I will agree that most people pay for a name...you guys should be proud he wants the SATV name on his junk.

I've ordered lots of things from SATV also, and still have a few more things on my list to get, and I've never had trouble. There are good guys down at SATV, I have confidence they'll make it right!


----------



## HAWK (Mar 5, 2011)

Guys I would like to set the record straight by saying what a great company SuperATV is and also what a stand up guy Tyler is. They have allowed me to ship the tires back to them for a full refund and are even going to refund me for the return shipping. Now that's the way to run a business! 
Thank you Tyler and SuperATV. You've gone above and beyond to make me happy and keep me as a loyal customer.

Happy Holidays Everyone!


----------



## SuperATV (May 3, 2010)

I also would like to state for future reference of these tires why they have sun-f on the tire opposed to dominator.

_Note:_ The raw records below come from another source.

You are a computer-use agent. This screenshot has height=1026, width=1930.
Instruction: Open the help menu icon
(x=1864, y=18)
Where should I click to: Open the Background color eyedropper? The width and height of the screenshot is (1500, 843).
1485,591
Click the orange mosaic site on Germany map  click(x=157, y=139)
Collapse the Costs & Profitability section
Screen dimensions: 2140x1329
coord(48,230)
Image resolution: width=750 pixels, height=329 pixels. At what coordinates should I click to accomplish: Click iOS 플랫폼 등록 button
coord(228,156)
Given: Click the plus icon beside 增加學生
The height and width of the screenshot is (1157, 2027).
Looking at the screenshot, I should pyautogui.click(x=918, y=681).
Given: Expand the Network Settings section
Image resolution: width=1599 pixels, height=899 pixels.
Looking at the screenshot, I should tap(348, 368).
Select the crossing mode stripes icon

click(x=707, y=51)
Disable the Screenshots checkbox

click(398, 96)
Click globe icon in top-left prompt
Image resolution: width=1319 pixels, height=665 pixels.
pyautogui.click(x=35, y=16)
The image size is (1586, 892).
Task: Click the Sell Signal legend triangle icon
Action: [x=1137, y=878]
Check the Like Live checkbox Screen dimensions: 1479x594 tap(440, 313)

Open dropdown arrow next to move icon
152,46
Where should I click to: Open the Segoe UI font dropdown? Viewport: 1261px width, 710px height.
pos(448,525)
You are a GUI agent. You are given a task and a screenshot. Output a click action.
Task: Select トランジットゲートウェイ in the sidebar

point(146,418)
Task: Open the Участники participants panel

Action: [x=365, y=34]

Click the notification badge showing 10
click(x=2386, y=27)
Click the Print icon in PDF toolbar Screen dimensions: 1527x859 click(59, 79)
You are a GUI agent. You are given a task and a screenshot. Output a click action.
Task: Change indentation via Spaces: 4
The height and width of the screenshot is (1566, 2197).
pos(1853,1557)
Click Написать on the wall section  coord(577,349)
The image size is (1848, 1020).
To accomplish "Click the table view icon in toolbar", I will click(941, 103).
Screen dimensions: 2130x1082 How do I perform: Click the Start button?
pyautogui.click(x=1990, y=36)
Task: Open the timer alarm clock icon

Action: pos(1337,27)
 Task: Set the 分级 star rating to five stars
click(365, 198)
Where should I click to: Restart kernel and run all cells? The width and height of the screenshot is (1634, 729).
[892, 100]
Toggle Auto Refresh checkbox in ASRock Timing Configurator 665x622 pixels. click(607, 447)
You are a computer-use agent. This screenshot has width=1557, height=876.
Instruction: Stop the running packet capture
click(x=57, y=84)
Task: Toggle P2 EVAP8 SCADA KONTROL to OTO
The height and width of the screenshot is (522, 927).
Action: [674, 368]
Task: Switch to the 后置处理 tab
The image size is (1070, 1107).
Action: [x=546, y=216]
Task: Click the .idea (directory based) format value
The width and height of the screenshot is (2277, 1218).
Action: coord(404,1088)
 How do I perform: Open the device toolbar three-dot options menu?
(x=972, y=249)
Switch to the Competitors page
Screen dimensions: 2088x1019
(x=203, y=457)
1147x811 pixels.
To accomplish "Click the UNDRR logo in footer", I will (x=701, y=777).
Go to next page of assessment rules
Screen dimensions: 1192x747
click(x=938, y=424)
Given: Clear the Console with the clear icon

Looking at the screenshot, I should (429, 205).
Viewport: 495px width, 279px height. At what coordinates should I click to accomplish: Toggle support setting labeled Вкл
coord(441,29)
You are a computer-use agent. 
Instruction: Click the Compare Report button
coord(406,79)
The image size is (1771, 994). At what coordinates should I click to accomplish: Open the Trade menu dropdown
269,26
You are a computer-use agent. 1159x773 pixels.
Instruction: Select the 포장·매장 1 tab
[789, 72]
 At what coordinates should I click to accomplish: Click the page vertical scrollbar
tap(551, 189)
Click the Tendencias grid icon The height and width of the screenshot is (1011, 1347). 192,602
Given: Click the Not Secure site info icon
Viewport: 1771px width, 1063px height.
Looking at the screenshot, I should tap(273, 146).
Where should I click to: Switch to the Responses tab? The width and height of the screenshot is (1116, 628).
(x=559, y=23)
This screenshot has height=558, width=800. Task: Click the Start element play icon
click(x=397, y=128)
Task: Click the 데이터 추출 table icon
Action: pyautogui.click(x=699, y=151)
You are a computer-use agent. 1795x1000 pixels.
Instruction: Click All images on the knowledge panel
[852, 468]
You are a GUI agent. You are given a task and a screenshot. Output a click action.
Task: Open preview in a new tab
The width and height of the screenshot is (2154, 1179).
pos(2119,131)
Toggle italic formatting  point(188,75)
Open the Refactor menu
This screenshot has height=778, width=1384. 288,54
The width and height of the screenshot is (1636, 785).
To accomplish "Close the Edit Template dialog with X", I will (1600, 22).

We have been asked for years ever since we brought out the 30" dominator if were were ever going to produce a smaller version of them. So we stepped up to the plate and talked to our supplier about getting smaller ones. They made us aware they were already being produced but have the name sun-f in the mold. So SuperATV being the company they are in giving you great products at an affordable price we decided we were not going to have a new mold make that states Dominator instead of Sun-F to keep product cost down and keep the price right for the end consumer. I assure you they are no different then our larger dominator tires they mold is just a little different.

Thanks


----------



## Polaris425 (Dec 16, 2004)

Who cares what it says on the side as long as the tread is right and the price too! :rockn:

Thanks for thinking of the customers! :bigok:


----------



## grizz660muddin (Apr 1, 2011)

thats the way i am to dont care wat its called or name on side as long as the tread is the same as pictured on the site good to see u got it the problem fixed.


----------



## brute574 (Aug 10, 2011)

tacoma_2002 said:


> :worthless:
> 
> I'd say at least offer up a discounted price for the blems, or offer to return the tires for the correctly label'd ones.
> 
> I will agree that most people pay for a name...you guys should be proud he wants the SATV name on his junk.


 
I Agree,


----------